RCR introduces policy opposing declawing

Regina Cat Rescue (RCR) has introduced a new policy defining its position on the declawing of cats. As an animal rescue organization that sees firsthand the negative short-term and long-term effects of declawing and works to prevent unnecessary pain inflicted on cats, RCR affirms its opposition to the practice of declawing cats.

Declawing is an amputation, isn't medically necessary and causes unnecessary and avoidable pain. The procedure can also lead to behavioural issues such as litter box avoidance and biting. Scratching is a normal feline behaviour that cats use to mark territory. Claws help cats balance, climb and defend themselves. 

To this end, RCR will no longer adopt cats to applicants who intend to declaw. RCR recommends the following actions in lieu of declawing:

  • Cat guardians should provide suitable objects for scratching, including scratching posts and pads, cardboard boxes, carpet or fabric remnants, logs, etc., and should encourage cats to use these objects by providing catnip, treats and praise. 
  • Cat guardians should consider temporary synthetic nail caps. 

  • Cat guardians should trim their cat’s claws regularly. 

  • Cat guardians should consider deterrents such as double-sided tape and motion-activated compressed air to protect furniture, and offer alternatives like a scratching pad or post near their furniture for cats to redirect their scratching.
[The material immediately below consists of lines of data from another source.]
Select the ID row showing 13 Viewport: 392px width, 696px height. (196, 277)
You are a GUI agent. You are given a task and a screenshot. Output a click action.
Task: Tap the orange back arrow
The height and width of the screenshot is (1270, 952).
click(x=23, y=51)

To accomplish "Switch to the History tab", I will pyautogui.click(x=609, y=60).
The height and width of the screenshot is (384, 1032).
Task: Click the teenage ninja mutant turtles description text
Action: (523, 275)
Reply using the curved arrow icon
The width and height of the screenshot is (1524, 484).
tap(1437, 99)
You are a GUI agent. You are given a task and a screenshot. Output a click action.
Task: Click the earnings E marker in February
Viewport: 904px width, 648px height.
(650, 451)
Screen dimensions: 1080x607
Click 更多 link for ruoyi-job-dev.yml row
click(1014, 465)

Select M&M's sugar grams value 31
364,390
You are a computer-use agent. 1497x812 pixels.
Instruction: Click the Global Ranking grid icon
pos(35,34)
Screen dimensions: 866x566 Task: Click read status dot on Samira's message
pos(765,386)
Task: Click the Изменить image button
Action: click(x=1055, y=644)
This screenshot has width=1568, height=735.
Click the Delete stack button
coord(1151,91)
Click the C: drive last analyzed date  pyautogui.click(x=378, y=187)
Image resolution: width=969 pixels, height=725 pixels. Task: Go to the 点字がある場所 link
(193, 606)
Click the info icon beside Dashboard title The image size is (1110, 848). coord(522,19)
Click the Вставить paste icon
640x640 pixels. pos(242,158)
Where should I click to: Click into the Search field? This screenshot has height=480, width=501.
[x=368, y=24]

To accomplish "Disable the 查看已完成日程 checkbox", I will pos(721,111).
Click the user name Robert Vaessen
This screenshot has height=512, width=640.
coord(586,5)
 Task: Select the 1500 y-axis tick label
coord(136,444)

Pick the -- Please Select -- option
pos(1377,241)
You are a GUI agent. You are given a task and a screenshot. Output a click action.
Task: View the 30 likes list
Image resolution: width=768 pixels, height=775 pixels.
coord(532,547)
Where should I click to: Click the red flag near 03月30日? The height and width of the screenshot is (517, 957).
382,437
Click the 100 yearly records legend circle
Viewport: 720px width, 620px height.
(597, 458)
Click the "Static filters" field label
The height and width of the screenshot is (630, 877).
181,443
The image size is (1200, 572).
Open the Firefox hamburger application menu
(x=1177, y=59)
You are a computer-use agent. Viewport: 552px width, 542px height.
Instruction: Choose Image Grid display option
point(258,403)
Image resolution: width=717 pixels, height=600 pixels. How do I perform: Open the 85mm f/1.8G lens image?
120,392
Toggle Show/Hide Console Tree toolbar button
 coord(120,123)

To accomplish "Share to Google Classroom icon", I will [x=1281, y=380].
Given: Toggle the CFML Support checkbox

In the past, RCR left the decision to adopt a cat to an applicant planning to declaw up to that cat's foster care provider, and the vast majority of RCR's foster care providers elected not to adopt their foster cats to applicants planning to declaw. This new policy formalizes and strengthens RCR's position on the practice. 

RCR joins other organizations, including the Canadian Veterinary Medical Association in taking a stand against the practice of declawing cats. The surgery is also prohibited or significantly restricted in multiple countries, including Australia, Brazil, Israel, Finland, Sweden, Germany and the United Kingdom, among others.